Try it
Would you please repeat, word for word, only the lines from the one holding "1920x1151 pixels." through the one holding "The image size" in the material below, without the pictures?

Given data
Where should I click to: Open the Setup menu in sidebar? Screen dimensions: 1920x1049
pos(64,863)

==

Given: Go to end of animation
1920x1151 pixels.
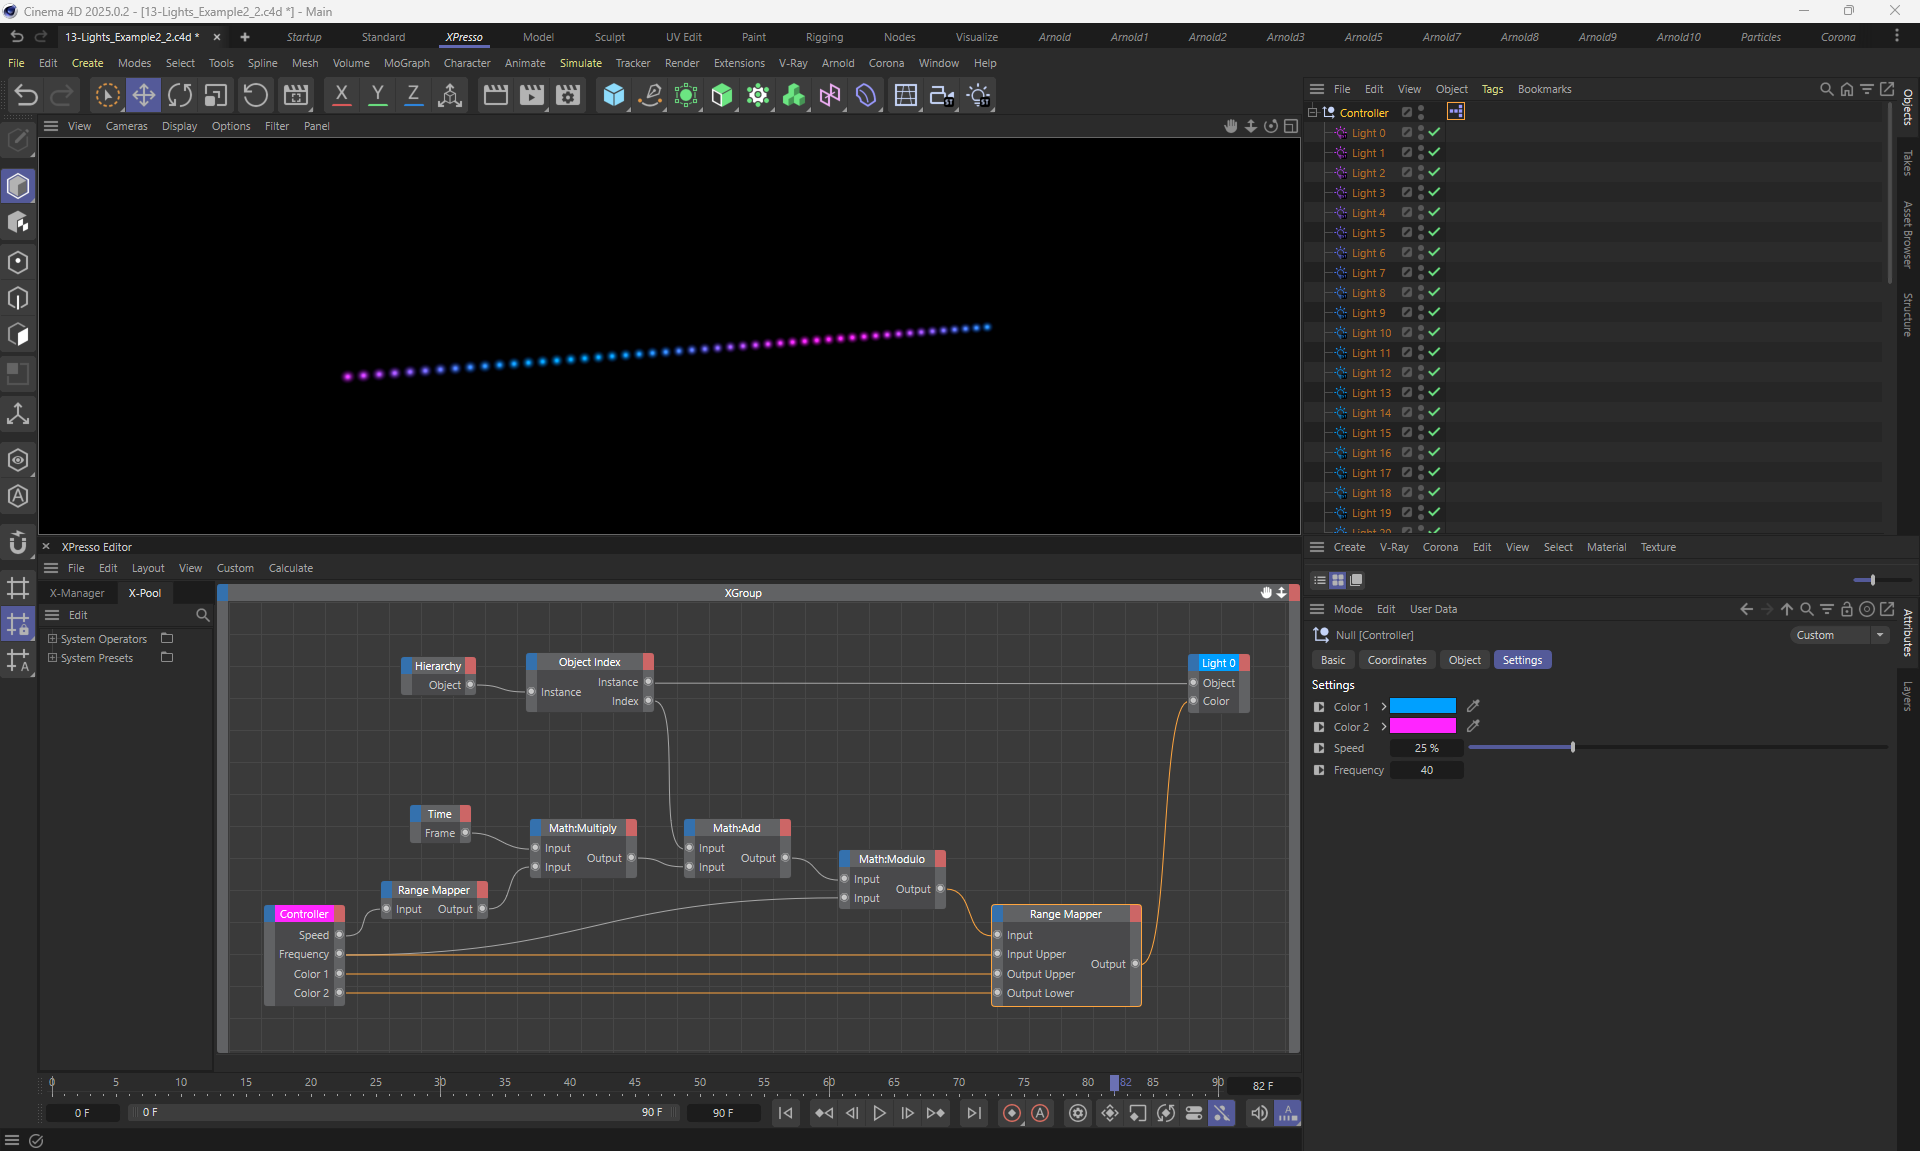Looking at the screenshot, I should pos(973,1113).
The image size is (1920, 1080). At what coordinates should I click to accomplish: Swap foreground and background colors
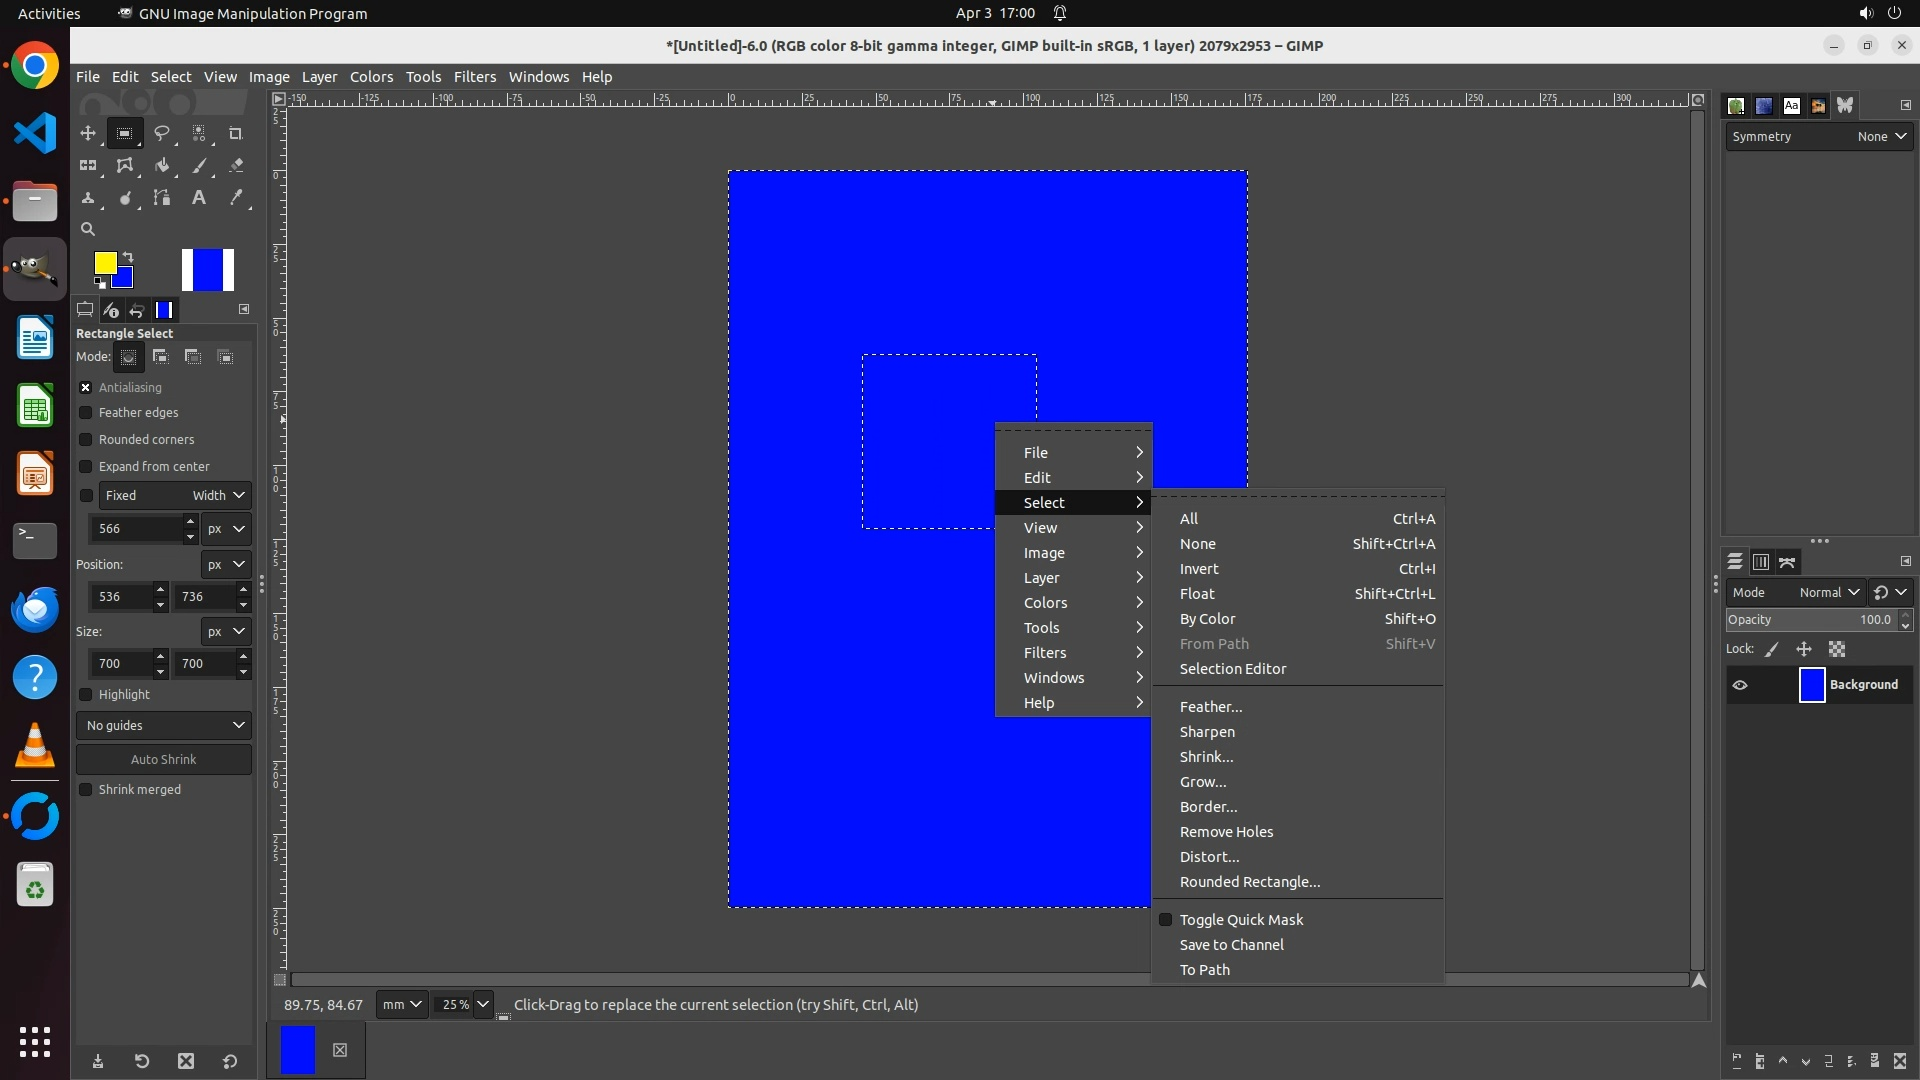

Answer space
1920x1151 pixels.
Looking at the screenshot, I should pos(973,1113).
The image size is (1920, 1080). At what coordinates should I click to accomplish: Swap foreground and background colors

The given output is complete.